Travailleurs étrangers temporaires: les PME déçues des changements

MONCTON – La Fédération canadienne de l’entreprise indépendante (FCEI) déplore les changements entérinés par le gouvernement fédéral dans le Programme des travailleurs étrangers temporaires (PTET).

La plupart des PME de l’Atlantique ne pourront désormais plus recourir aux travailleurs étrangers temporaires, dont elles ont pourtant énormément besoin, estime la FCEI par voie de communiqué.
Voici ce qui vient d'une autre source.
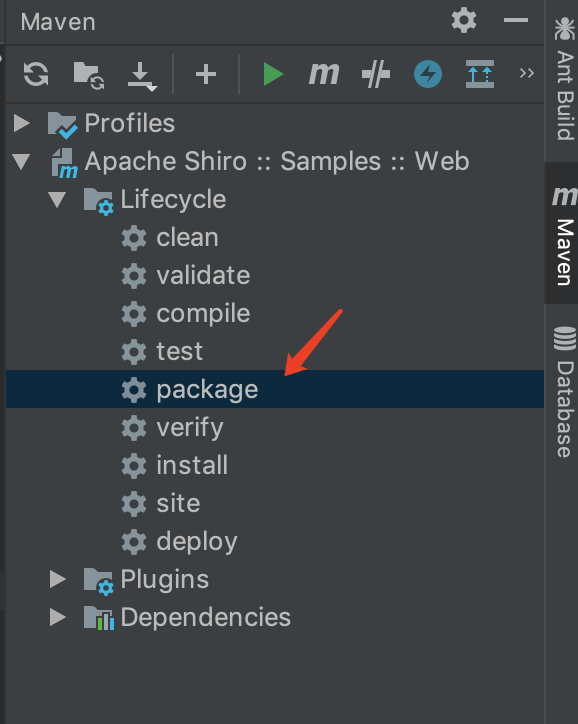Open Execute Maven Goal icon

[324, 74]
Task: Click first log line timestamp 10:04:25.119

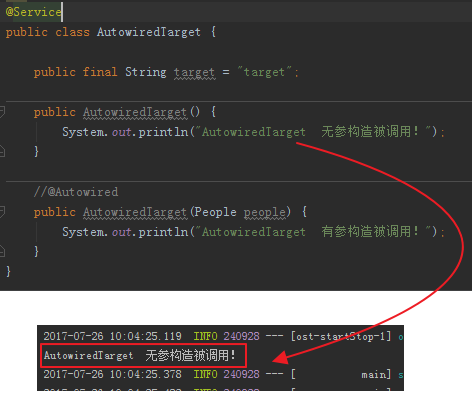Action: click(x=146, y=336)
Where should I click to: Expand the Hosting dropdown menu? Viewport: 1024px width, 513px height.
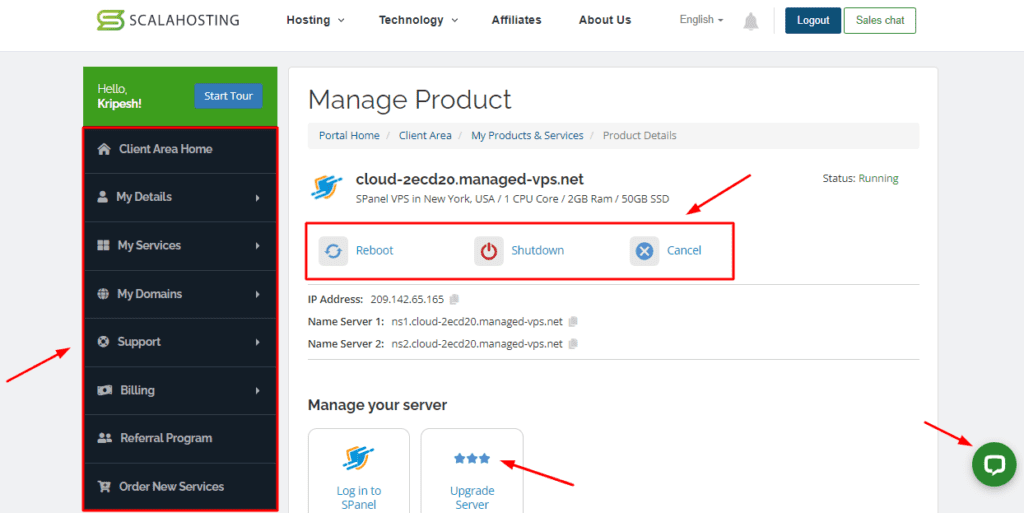315,20
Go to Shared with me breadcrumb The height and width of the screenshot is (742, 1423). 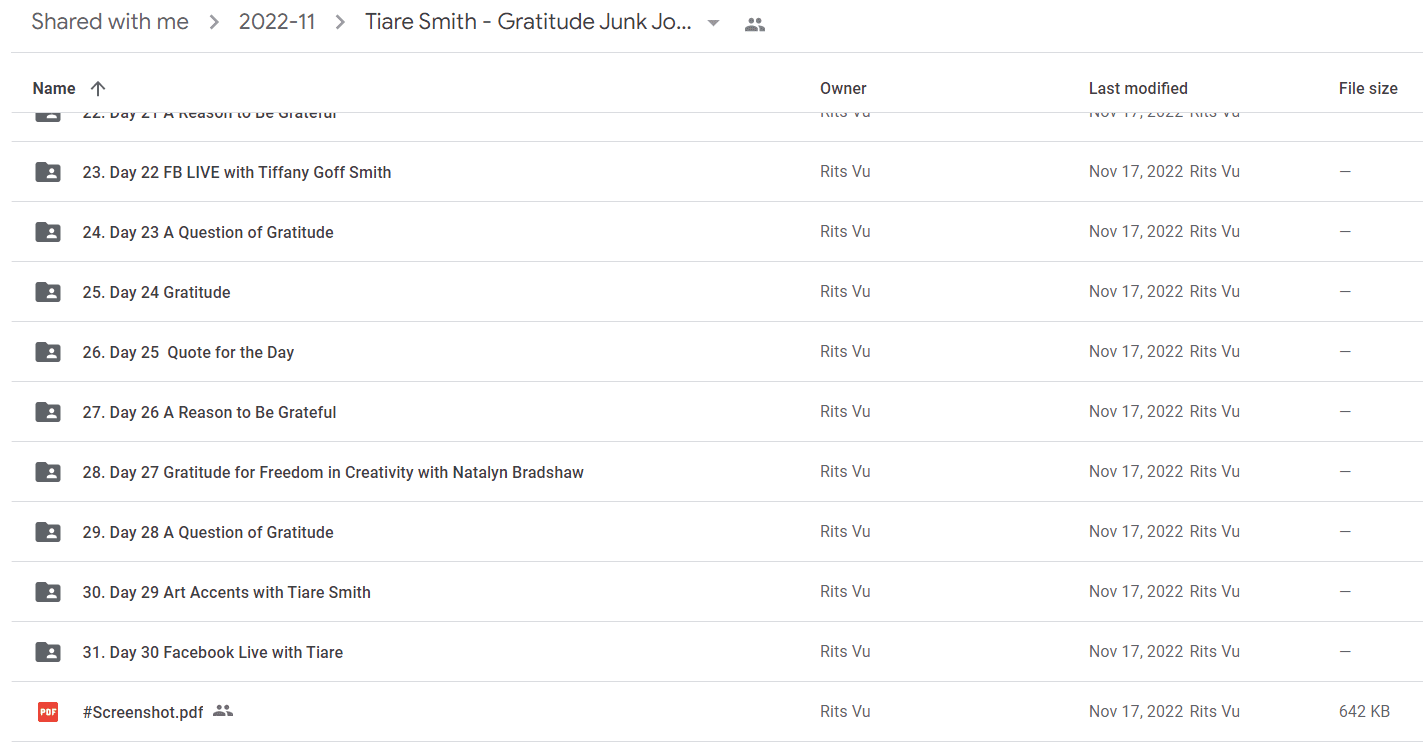click(x=110, y=22)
Vendredi dernier, le gouvernement Harper a annoncé des changements au PTET «qui ne tiennent aucun compte de certains secteurs importants de l’économie et régions entières du pays», accuse la FCEI. Il semble que les PME de l’Atlantique soient les plus durement touchées, ajoute l’organisme.

«Ces changements sont profondément troublants et constituent une réaction exagérée de la part du gouvernement fédéral alors que certains secteurs de la région souffrent déjà de graves pénuries de main-d’œuvre et de compétences, affirme Monique Moreau, directrice des affaires nationales à la FCEI. Il est consternant de voir qu’un gouvernement jusqu’ici favorable à la petite entreprise se montre insensible aux besoins des entreprises vulnérables de la région, comme celles des secteurs de la transformation de poisson, de l’hébergement ou de la restauration rapide.»

Parmi les modifications annoncées vendredi, mentionnons l’exclusion totale des secteurs de l’hébergement, des services de restauration et du commerce de détail dans des régions considérées comme ayant «un taux de chômage élevé», soit 6 % ou plus. Cela s’applique à la grande majorité de la région atlantique.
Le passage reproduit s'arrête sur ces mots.